▶ _Task objective_:
Rewrite the entries below as a JSON list of strings, one string per line with blank lines left out, starting at the line that contains "coordinates (698, 479)." and ending at the line that contains "center [96, 74].".
============
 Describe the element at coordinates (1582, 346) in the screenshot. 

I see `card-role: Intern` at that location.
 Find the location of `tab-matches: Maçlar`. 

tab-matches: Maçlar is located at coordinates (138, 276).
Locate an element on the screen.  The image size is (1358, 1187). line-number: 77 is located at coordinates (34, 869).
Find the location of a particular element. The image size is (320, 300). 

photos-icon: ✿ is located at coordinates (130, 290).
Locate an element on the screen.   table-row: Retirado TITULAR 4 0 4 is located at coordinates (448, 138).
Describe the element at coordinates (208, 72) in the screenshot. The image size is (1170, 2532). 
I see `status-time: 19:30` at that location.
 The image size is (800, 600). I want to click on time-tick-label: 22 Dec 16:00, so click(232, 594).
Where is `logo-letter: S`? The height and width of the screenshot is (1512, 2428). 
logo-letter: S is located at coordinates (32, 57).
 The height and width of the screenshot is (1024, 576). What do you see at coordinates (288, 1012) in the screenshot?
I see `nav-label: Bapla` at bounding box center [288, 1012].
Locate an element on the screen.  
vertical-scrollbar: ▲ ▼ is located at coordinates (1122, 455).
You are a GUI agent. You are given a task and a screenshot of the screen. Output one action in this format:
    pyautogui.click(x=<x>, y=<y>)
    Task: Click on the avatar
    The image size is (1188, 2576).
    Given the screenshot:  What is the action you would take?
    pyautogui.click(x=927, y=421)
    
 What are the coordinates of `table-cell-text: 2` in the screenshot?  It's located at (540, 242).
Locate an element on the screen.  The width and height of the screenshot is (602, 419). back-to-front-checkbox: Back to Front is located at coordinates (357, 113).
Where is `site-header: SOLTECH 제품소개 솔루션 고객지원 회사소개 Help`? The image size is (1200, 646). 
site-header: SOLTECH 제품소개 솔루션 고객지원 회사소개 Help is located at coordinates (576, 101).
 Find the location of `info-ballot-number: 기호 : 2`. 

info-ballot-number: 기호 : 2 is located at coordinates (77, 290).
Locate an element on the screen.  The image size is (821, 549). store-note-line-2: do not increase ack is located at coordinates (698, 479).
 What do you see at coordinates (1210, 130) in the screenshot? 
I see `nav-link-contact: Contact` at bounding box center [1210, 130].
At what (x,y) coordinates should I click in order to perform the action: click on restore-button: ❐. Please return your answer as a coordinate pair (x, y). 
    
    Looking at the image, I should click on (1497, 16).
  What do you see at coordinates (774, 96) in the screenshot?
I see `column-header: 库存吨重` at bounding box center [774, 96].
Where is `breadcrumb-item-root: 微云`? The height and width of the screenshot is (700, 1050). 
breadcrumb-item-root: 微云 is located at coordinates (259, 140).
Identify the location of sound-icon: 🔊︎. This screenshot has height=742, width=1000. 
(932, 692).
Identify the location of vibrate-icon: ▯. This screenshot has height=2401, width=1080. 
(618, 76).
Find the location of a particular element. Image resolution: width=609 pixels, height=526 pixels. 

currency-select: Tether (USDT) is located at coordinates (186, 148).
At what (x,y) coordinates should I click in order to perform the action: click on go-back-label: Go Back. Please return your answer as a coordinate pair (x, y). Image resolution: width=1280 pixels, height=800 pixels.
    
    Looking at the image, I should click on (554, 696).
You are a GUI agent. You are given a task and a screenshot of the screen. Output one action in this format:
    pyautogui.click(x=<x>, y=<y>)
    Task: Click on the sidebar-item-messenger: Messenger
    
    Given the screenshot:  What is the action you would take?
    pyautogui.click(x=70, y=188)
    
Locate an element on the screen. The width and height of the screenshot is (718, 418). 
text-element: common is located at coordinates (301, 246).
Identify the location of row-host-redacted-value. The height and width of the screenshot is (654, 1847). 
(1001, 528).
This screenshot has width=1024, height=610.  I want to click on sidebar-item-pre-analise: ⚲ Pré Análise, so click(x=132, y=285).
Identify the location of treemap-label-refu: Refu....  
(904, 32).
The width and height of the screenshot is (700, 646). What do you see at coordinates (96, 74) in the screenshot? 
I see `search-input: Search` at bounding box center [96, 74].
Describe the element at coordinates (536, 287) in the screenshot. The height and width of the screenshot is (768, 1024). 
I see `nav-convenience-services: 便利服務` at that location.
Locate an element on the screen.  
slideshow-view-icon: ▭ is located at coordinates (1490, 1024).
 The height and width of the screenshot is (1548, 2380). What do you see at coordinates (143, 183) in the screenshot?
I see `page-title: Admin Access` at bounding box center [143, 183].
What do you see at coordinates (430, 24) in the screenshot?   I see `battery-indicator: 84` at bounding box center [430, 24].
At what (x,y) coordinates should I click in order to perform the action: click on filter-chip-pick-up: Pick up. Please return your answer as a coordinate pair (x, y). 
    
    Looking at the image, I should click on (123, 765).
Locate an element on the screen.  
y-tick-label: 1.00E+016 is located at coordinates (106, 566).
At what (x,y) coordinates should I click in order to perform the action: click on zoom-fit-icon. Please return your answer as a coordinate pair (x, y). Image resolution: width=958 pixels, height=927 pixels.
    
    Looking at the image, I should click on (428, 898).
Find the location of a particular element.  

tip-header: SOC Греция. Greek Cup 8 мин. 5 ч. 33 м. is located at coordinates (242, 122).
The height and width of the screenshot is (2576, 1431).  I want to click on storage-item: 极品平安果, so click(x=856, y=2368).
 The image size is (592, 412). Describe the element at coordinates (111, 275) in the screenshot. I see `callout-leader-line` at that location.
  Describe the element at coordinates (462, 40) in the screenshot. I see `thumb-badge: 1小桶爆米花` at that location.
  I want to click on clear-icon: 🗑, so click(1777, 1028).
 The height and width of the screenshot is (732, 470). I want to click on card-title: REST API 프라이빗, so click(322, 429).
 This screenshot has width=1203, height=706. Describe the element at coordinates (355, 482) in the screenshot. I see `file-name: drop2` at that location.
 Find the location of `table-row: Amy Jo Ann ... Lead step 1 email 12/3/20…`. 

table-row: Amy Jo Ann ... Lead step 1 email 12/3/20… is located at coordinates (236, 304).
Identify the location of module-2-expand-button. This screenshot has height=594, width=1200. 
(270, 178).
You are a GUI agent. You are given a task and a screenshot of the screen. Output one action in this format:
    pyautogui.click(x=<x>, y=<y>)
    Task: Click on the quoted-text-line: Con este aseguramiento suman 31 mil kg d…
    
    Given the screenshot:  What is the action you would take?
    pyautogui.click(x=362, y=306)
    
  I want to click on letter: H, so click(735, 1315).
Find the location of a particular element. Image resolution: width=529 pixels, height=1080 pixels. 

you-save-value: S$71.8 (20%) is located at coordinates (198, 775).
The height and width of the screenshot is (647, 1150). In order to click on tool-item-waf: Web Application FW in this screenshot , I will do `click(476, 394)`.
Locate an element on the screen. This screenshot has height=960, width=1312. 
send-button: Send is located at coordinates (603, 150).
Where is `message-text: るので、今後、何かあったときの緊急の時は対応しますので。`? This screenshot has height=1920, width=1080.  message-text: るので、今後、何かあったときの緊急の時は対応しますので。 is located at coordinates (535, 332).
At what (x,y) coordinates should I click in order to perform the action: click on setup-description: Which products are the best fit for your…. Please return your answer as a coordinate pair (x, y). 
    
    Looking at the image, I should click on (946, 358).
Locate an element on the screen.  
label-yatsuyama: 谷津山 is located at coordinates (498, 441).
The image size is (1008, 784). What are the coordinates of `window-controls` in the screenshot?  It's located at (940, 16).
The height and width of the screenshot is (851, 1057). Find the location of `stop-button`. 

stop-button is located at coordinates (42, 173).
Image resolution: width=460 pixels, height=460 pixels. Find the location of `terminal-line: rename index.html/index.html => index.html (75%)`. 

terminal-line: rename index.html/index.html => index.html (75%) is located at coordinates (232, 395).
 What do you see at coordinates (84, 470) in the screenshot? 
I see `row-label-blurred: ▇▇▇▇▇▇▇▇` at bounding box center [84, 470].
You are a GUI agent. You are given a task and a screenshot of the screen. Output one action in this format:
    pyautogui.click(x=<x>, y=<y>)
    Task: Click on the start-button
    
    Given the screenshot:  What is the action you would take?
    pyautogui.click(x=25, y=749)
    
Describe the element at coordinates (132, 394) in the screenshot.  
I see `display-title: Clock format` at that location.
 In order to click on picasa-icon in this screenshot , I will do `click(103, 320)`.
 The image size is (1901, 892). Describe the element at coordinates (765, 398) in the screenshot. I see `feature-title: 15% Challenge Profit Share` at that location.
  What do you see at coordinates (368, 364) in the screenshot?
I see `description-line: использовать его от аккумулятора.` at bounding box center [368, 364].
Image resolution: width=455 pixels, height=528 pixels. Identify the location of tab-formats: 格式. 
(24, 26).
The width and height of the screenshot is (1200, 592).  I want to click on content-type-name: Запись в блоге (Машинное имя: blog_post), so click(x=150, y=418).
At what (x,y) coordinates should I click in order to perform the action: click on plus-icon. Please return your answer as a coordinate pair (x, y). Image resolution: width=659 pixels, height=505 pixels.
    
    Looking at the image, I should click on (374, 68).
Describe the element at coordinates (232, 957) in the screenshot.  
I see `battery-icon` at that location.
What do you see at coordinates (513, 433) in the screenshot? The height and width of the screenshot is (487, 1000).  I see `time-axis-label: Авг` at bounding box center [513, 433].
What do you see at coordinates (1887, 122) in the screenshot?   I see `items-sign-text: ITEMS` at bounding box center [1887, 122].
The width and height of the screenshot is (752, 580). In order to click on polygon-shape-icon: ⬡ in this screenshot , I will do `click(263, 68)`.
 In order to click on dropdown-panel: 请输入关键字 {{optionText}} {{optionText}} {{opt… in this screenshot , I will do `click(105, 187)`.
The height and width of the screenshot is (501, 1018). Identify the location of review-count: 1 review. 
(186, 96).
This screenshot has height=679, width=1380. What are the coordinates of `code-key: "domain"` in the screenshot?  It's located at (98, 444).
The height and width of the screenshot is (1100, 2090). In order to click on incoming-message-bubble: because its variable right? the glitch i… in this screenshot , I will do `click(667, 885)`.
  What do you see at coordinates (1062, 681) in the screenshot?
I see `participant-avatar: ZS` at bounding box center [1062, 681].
============
▶ _Finished exercise_:
[
  "Locate an element on the screen.  The image size is (821, 549). store-note-line-2: do not increase ack is located at coordinates (698, 479).",
  " What do you see at coordinates (1210, 130) in the screenshot? ",
  "I see `nav-link-contact: Contact` at bounding box center [1210, 130].",
  "At what (x,y) coordinates should I click in order to perform the action: click on restore-button: ❐. Please return your answer as a coordinate pair (x, y). ",
  "    Looking at the image, I should click on (1497, 16).",
  "  What do you see at coordinates (774, 96) in the screenshot?",
  "I see `column-header: 库存吨重` at bounding box center [774, 96].",
  "Where is `breadcrumb-item-root: 微云`? The height and width of the screenshot is (700, 1050). ",
  "breadcrumb-item-root: 微云 is located at coordinates (259, 140).",
  "Identify the location of sound-icon: 🔊︎. This screenshot has height=742, width=1000. ",
  "(932, 692).",
  "Identify the location of vibrate-icon: ▯. This screenshot has height=2401, width=1080. ",
  "(618, 76).",
  "Find the location of a particular element. Image resolution: width=609 pixels, height=526 pixels. ",
  "currency-select: Tether (USDT) is located at coordinates (186, 148).",
  "At what (x,y) coordinates should I click in order to perform the action: click on go-back-label: Go Back. Please return your answer as a coordinate pair (x, y). Image resolution: width=1280 pixels, height=800 pixels.",
  "    Looking at the image, I should click on (554, 696).",
  "You are a GUI agent. You are given a task and a screenshot of the screen. Output one action in this format:",
  "    pyautogui.click(x=<x>, y=<y>)",
  "    Task: Click on the sidebar-item-messenger: Messenger",
  "    Given the screenshot:  What is the action you would take?",
  "    pyautogui.click(x=70, y=188)",
  "Locate an element on the screen. The width and height of the screenshot is (718, 418). ",
  "text-element: common is located at coordinates (301, 246).",
  "Identify the location of row-host-redacted-value. The height and width of the screenshot is (654, 1847). ",
  "(1001, 528).",
  "This screenshot has width=1024, height=610.  I want to click on sidebar-item-pre-analise: ⚲ Pré Análise, so click(x=132, y=285).",
  "Identify the location of treemap-label-refu: Refu....  ",
  "(904, 32).",
  "The width and height of the screenshot is (700, 646). What do you see at coordinates (96, 74) in the screenshot? ",
  "I see `search-input: Search` at bounding box center [96, 74]."
]